The antitax phobia that has taken hold of the GOP remains the biggest obstacle to reaching a deal. “They have all drawn lines in the sand that they don’t want to cross,” says Matt Bennett of Third Way, a centrist Democratic group. “But the Republicans have concrete lines with these crazy pledges.” Antitax activist Grover Norquist remains at the center of the battle, with his view that even closing a tax loophole for a special interest, such as the oil companies, counts as a tax increase. Former Republican senator Alan Simpson, coauthor with Bowles of the Simpson-Bowles deficit-reduction plan, called Norquist’s definition “criminological inexactitude,” in other words, said the crusty ex-senator, “a lie.”

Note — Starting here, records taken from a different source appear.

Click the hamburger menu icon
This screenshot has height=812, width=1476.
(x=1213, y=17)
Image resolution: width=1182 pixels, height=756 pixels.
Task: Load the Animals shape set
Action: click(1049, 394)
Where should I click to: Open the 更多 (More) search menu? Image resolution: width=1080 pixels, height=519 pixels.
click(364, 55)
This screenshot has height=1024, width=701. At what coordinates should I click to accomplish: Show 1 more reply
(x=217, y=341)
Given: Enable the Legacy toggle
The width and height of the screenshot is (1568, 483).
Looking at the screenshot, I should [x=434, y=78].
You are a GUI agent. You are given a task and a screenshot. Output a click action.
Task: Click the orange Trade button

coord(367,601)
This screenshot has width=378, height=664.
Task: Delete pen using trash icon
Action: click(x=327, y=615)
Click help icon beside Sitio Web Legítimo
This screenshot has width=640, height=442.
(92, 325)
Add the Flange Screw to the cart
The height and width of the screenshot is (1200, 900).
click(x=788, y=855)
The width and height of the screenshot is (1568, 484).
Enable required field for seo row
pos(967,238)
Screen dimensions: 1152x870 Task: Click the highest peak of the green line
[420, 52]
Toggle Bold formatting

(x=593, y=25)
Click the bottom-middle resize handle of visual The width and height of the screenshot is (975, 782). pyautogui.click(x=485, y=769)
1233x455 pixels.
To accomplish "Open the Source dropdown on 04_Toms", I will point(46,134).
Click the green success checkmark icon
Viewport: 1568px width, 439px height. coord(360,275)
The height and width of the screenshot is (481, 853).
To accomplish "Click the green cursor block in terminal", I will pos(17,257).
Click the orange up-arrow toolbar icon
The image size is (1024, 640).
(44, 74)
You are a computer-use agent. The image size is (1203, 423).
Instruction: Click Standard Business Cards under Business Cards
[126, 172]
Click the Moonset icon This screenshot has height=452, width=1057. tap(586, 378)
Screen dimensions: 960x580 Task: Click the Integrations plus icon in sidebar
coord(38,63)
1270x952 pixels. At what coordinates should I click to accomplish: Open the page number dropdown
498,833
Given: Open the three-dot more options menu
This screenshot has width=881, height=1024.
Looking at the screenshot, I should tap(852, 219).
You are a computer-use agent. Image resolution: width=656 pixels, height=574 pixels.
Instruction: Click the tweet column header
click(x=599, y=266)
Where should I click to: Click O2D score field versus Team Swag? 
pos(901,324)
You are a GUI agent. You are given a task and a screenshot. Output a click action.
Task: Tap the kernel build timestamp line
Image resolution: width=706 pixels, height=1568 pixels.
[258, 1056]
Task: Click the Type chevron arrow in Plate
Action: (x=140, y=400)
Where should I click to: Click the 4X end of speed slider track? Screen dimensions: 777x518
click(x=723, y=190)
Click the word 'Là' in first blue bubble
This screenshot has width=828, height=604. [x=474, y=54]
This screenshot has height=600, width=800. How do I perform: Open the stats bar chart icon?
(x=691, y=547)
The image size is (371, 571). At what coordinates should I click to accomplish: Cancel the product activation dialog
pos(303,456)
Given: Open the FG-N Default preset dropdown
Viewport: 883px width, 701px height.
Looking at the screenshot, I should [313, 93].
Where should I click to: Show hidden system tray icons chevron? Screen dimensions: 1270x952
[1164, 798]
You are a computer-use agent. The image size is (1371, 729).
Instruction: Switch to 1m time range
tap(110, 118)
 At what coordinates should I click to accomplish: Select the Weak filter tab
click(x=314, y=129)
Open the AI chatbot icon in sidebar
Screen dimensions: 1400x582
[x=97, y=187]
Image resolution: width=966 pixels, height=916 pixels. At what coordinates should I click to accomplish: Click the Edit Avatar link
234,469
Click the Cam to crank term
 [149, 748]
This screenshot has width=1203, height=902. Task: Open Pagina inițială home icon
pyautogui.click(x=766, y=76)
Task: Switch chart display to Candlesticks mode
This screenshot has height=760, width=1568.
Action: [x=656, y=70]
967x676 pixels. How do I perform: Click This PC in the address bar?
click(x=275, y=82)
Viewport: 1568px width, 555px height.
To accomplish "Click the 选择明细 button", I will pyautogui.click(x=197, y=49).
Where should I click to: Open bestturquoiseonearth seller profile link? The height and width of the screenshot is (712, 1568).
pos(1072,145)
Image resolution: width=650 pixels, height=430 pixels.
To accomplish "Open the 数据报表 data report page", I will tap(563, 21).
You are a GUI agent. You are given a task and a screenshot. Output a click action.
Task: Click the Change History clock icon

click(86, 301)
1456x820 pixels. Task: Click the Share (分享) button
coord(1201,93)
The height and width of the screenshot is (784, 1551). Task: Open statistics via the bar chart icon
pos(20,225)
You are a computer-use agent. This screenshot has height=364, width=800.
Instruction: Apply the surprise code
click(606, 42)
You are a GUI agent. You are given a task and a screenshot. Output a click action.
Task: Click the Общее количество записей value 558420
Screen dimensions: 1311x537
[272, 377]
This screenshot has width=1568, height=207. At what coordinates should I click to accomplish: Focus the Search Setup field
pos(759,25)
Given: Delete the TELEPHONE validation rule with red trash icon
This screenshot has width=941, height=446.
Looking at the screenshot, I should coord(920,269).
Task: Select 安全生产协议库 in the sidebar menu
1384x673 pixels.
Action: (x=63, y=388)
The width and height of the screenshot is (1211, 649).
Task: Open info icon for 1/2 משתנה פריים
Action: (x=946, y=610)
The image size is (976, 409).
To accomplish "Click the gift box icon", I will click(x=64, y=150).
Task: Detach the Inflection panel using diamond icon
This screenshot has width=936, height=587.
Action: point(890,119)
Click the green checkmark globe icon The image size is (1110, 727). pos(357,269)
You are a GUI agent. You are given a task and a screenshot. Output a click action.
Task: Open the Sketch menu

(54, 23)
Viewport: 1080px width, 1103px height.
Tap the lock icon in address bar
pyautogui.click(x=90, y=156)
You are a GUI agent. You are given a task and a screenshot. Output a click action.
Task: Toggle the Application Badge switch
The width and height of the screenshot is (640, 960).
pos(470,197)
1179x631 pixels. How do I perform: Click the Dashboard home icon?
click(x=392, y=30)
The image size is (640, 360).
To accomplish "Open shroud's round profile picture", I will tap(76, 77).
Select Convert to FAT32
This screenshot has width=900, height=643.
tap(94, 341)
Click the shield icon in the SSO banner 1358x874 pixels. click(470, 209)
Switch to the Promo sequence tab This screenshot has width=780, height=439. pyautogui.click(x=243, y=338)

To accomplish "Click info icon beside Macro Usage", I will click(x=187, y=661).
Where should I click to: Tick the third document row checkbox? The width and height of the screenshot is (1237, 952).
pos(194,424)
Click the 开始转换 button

Bennett is among those in Washington who think the supercommittee could come through and buck the leadership, especially on the Republican side. “These guys do not want to fail,” he said. There is a lot of pressure to “go big” and find $3 trillion to $4 trillion in deficit reduction; they may not get there, but reaching the $1.2 trillion minimum shouldn’t be that hard, with several plans under consideration, all with a familiar ring by now, and all calling for entitlement cuts that Democrats appear poised to make, and revenue, which Republicans are still resisting.

If the supercommittee can muster a simple majority—seven votes—then it’s the leadership’s problem to find a simple majority in the House and Senate. No filibuster, no gamesmanship, a nice, clean vote—something Congress rarely does. Bowles, a former businessman, found middle ground by increasing the spending cuts he and Simpson originally had proposed and reducing the amount of revenue their plan called for, concessions to the GOP that brought howls from Democrats.

Should the impasse prove too great for mere politicians to surmount, automatic cuts in domestic discretionary spending and defense spending would go into effect—but not until 2013. Congress would have a year to fix what they’re calling “the time bomb,” and in the world of politics, that’s an eternity.